EXERCISE AIM:
Set out exactly, line by line, the stretch of data below that begins at the line containing "Open Options link" and ends at the line containing "Given: Expand the 友情链接 dropdown", with both ends kept.
++++ DATASET RECORDS ++++
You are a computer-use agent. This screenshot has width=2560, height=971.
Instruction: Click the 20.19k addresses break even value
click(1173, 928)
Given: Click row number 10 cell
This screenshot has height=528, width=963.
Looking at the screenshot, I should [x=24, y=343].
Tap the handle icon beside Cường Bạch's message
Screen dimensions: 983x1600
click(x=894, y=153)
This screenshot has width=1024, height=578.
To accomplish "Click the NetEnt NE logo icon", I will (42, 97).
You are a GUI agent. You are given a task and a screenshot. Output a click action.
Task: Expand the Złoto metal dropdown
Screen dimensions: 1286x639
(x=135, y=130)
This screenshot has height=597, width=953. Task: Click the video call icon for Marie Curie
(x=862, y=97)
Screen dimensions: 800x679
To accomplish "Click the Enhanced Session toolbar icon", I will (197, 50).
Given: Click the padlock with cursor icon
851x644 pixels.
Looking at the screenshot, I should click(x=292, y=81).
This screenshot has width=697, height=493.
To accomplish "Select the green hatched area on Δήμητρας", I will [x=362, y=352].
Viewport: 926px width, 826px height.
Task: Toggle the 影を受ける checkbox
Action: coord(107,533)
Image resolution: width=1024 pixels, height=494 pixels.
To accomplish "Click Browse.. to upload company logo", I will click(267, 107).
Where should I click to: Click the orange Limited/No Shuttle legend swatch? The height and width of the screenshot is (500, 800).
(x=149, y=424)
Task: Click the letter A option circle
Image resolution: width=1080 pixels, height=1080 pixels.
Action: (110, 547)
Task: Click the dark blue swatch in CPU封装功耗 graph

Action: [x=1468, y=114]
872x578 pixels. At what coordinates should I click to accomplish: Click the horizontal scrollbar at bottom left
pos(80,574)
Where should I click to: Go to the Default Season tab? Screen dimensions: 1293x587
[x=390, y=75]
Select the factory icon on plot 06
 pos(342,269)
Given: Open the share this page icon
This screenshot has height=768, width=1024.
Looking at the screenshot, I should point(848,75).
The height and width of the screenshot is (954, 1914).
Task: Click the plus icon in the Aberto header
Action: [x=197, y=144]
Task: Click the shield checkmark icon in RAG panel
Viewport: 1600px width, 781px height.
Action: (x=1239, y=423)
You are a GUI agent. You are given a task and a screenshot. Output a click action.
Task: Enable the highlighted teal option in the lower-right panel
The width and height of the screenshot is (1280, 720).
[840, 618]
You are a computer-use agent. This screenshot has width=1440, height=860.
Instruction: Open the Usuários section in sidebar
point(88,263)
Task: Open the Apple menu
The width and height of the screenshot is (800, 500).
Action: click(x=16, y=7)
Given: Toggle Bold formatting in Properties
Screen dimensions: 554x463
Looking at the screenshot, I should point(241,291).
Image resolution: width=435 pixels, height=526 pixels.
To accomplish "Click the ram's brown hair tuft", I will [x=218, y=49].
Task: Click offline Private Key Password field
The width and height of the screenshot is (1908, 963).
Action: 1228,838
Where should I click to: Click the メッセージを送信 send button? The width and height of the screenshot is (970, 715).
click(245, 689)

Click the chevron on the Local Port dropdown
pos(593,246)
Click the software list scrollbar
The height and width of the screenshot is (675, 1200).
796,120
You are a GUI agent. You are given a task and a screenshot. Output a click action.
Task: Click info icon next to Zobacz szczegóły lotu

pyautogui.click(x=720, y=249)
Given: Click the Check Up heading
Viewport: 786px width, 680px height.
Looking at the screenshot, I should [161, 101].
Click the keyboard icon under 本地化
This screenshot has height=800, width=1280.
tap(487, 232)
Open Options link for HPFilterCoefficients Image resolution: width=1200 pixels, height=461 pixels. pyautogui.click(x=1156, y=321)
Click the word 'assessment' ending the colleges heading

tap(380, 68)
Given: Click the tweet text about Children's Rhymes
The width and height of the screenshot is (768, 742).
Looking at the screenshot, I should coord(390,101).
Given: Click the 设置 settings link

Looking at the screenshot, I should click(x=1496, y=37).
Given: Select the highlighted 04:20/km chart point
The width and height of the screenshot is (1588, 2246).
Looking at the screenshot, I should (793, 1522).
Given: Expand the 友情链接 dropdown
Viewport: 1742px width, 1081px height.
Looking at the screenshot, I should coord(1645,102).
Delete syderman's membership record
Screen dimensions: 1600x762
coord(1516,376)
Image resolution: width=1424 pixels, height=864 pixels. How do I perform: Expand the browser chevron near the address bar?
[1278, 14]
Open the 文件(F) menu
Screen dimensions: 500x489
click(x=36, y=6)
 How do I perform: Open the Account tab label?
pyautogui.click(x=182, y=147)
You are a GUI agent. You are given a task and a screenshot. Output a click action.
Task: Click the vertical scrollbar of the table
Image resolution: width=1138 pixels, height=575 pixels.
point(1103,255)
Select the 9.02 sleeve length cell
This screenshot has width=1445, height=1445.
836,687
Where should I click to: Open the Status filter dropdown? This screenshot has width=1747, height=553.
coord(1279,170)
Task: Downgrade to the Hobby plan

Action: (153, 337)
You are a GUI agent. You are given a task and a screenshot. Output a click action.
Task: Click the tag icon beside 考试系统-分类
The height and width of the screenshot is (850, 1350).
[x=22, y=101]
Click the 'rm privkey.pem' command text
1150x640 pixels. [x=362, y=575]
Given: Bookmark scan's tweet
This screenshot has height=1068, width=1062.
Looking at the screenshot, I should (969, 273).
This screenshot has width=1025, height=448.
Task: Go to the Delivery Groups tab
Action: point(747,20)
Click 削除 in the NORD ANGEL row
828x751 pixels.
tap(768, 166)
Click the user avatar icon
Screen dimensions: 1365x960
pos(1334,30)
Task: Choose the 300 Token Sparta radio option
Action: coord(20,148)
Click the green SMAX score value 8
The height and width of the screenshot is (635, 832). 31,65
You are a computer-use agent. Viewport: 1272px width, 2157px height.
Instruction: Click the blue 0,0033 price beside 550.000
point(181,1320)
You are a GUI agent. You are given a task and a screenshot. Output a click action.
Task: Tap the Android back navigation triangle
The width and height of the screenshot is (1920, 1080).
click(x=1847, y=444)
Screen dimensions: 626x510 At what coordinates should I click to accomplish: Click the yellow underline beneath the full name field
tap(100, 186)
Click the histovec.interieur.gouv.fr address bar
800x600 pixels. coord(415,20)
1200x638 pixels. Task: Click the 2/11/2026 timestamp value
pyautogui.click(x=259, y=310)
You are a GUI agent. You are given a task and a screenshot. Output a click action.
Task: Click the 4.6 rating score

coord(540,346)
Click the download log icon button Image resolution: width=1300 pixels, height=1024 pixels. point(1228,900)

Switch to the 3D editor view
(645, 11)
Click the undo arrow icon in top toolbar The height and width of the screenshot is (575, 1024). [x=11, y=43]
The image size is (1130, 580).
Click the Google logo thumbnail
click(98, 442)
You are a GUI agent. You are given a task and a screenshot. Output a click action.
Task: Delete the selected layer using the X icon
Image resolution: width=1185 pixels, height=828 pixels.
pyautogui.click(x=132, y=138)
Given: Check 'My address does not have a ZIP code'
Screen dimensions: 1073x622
++++
ANSWER SPACE:
Open Options link for HPFilterCoefficients Image resolution: width=1200 pixels, height=461 pixels. pyautogui.click(x=1156, y=321)
Click the word 'assessment' ending the colleges heading

tap(380, 68)
Given: Click the tweet text about Children's Rhymes
The width and height of the screenshot is (768, 742).
Looking at the screenshot, I should coord(390,101).
Given: Click the 设置 settings link

Looking at the screenshot, I should click(x=1496, y=37).
Given: Select the highlighted 04:20/km chart point
The width and height of the screenshot is (1588, 2246).
Looking at the screenshot, I should (793, 1522).
Given: Expand the 友情链接 dropdown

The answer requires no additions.